REQUIRED ACTION
As the answer, give exactly the lines of the records below from the one with "Where should I click to: Click the" through the one with "The height and", ends included and pictures left out.

DATA EXTRACTS
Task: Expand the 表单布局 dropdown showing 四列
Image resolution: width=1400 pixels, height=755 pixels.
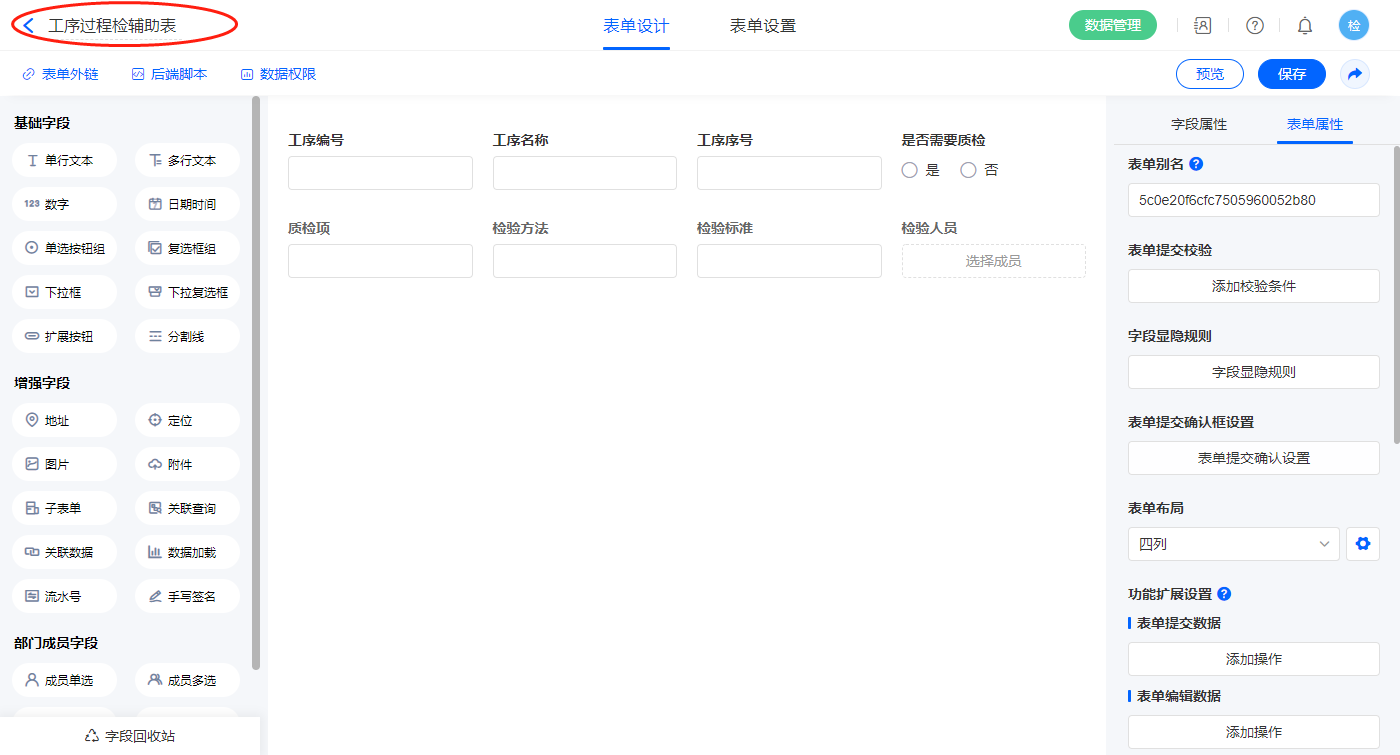Action: (1233, 544)
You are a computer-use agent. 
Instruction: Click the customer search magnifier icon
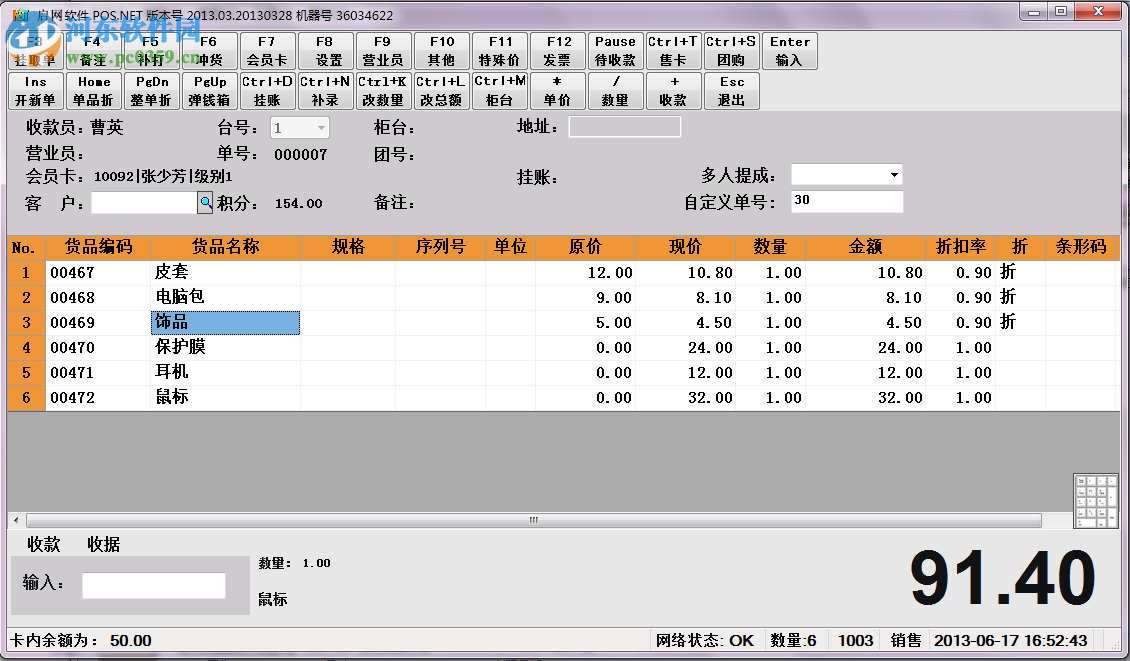click(x=205, y=201)
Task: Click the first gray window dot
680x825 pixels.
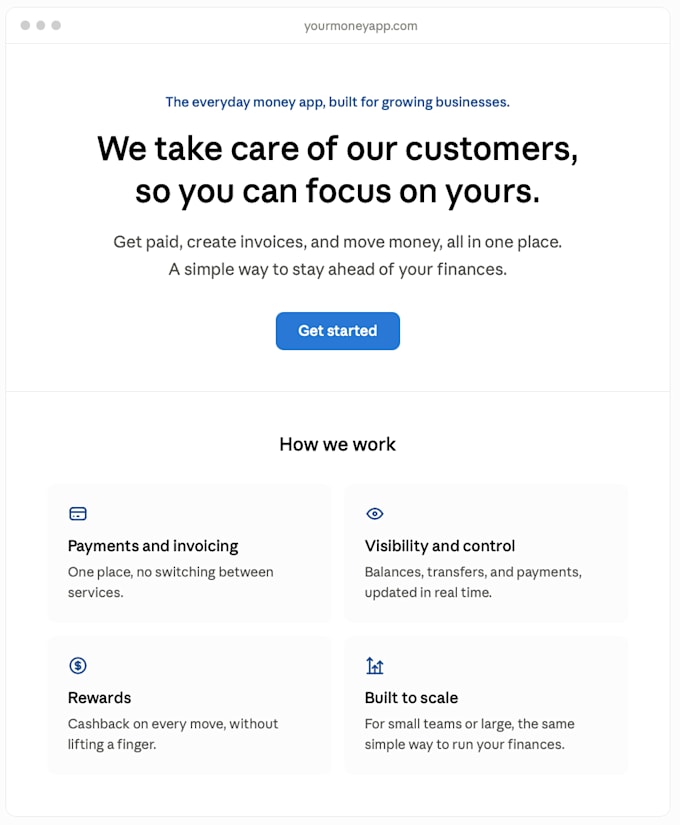Action: tap(25, 25)
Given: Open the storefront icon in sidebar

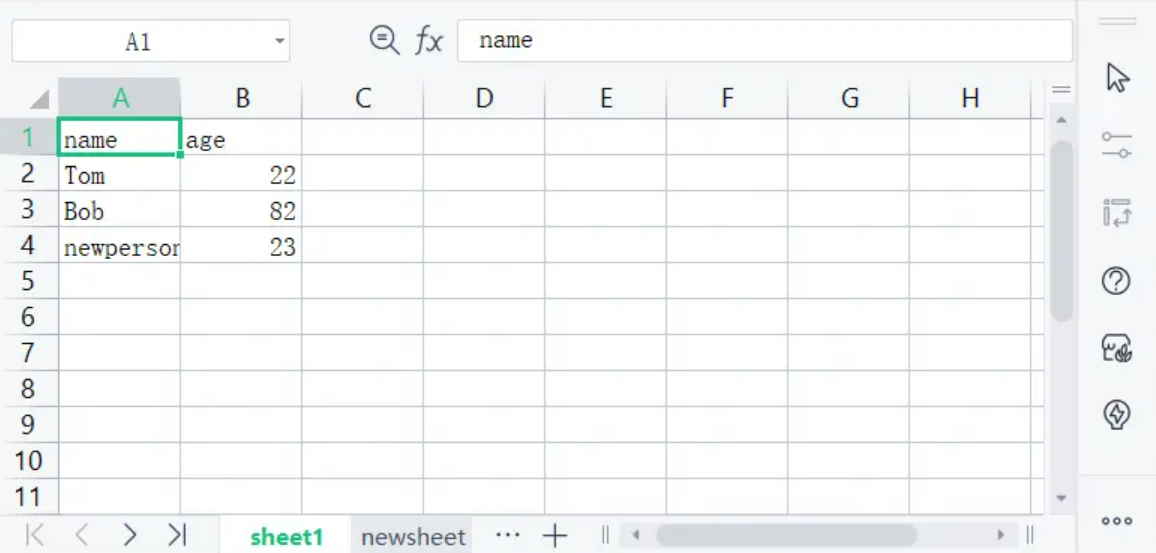Looking at the screenshot, I should tap(1116, 347).
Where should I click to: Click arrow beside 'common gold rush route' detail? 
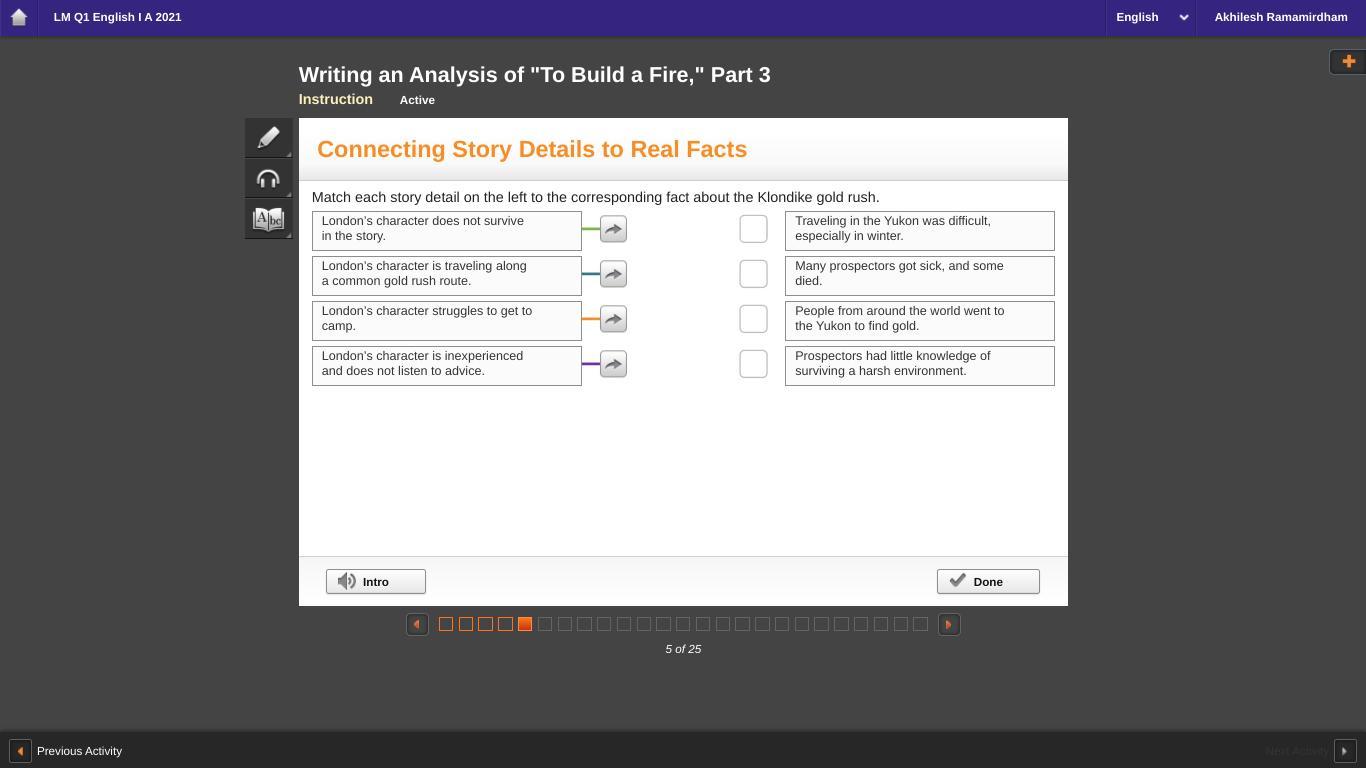(613, 274)
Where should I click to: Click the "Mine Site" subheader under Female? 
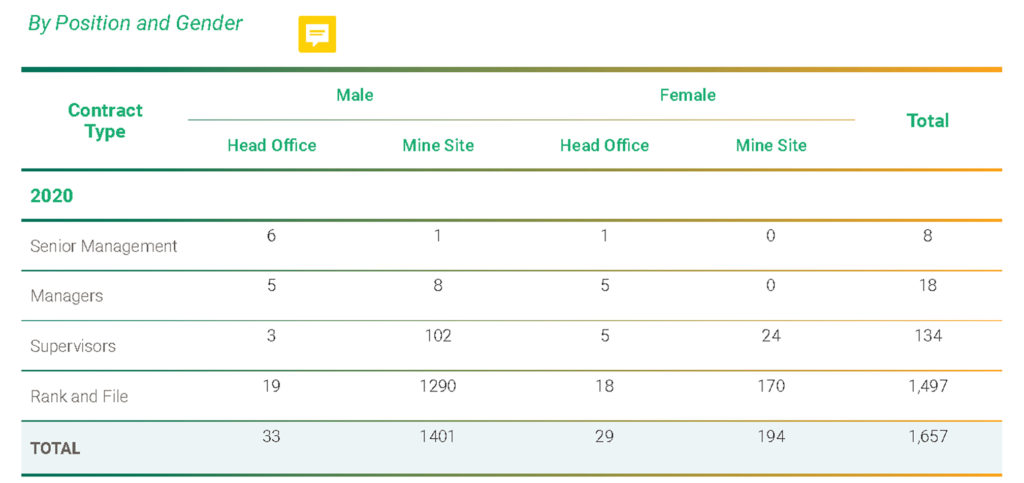pyautogui.click(x=770, y=145)
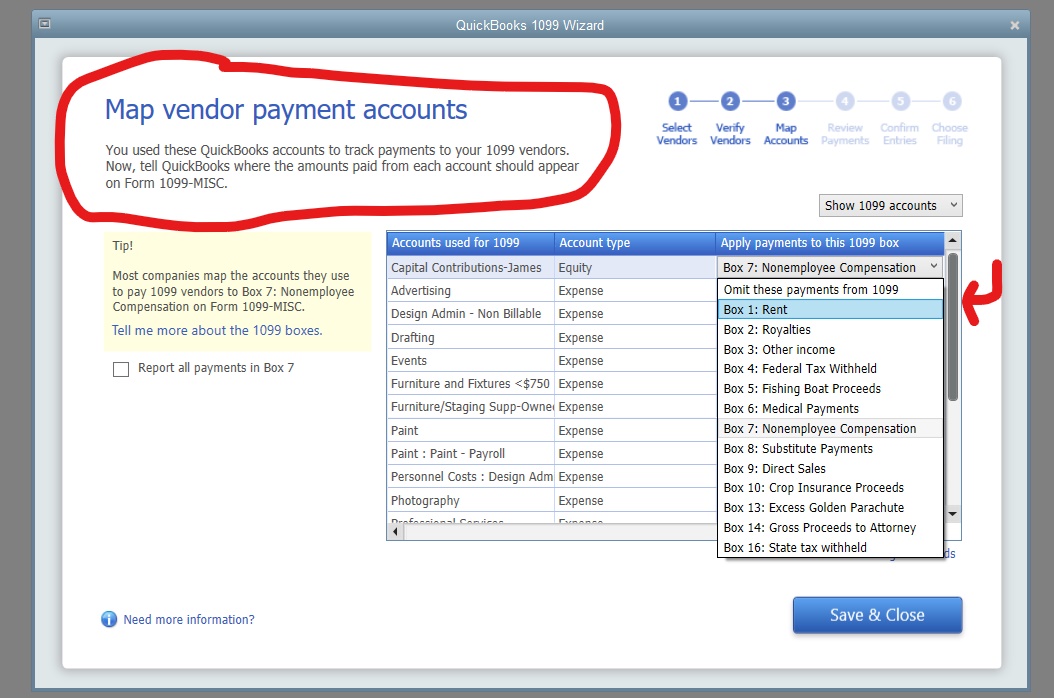1054x698 pixels.
Task: Pick Box 6: Medical Payments option
Action: (830, 409)
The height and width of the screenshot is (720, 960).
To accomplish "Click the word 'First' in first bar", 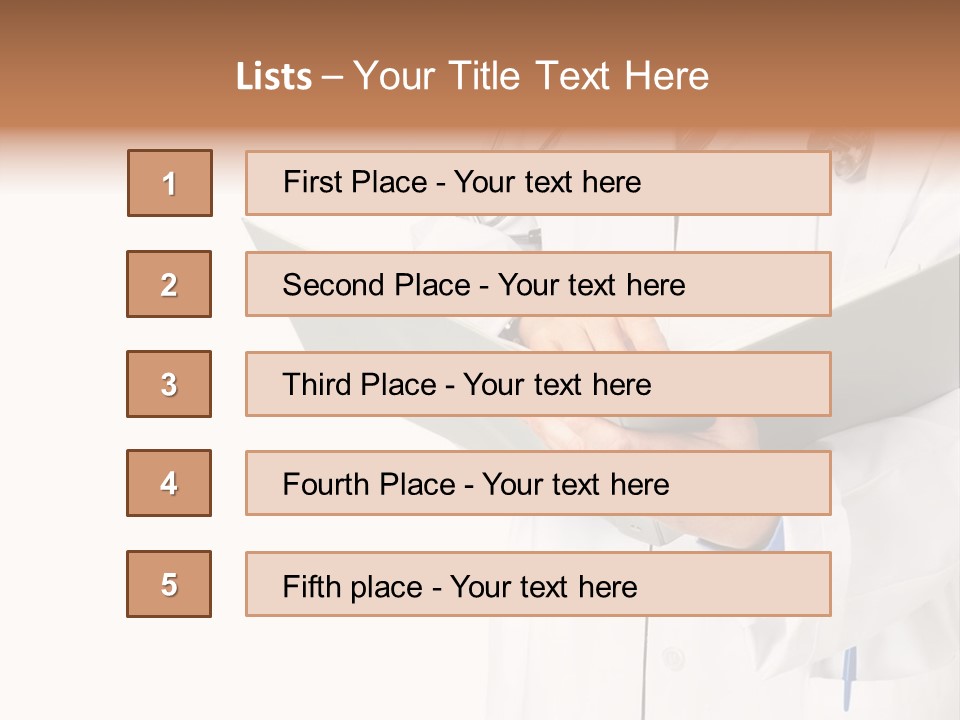I will [x=306, y=182].
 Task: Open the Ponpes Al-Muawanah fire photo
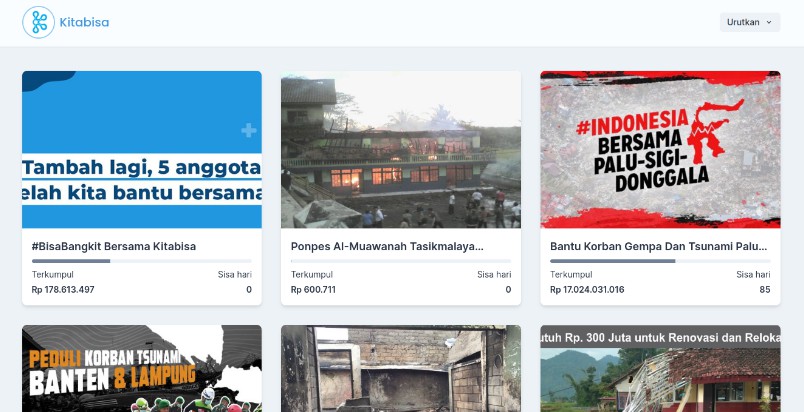point(401,149)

YOUR RESPONSE
Where should I click to: Click the "Mine Site" subheader under Female? 
pyautogui.click(x=770, y=145)
1054x698 pixels.
Task: Pick Box 6: Medical Payments option
Action: (830, 409)
The height and width of the screenshot is (720, 960).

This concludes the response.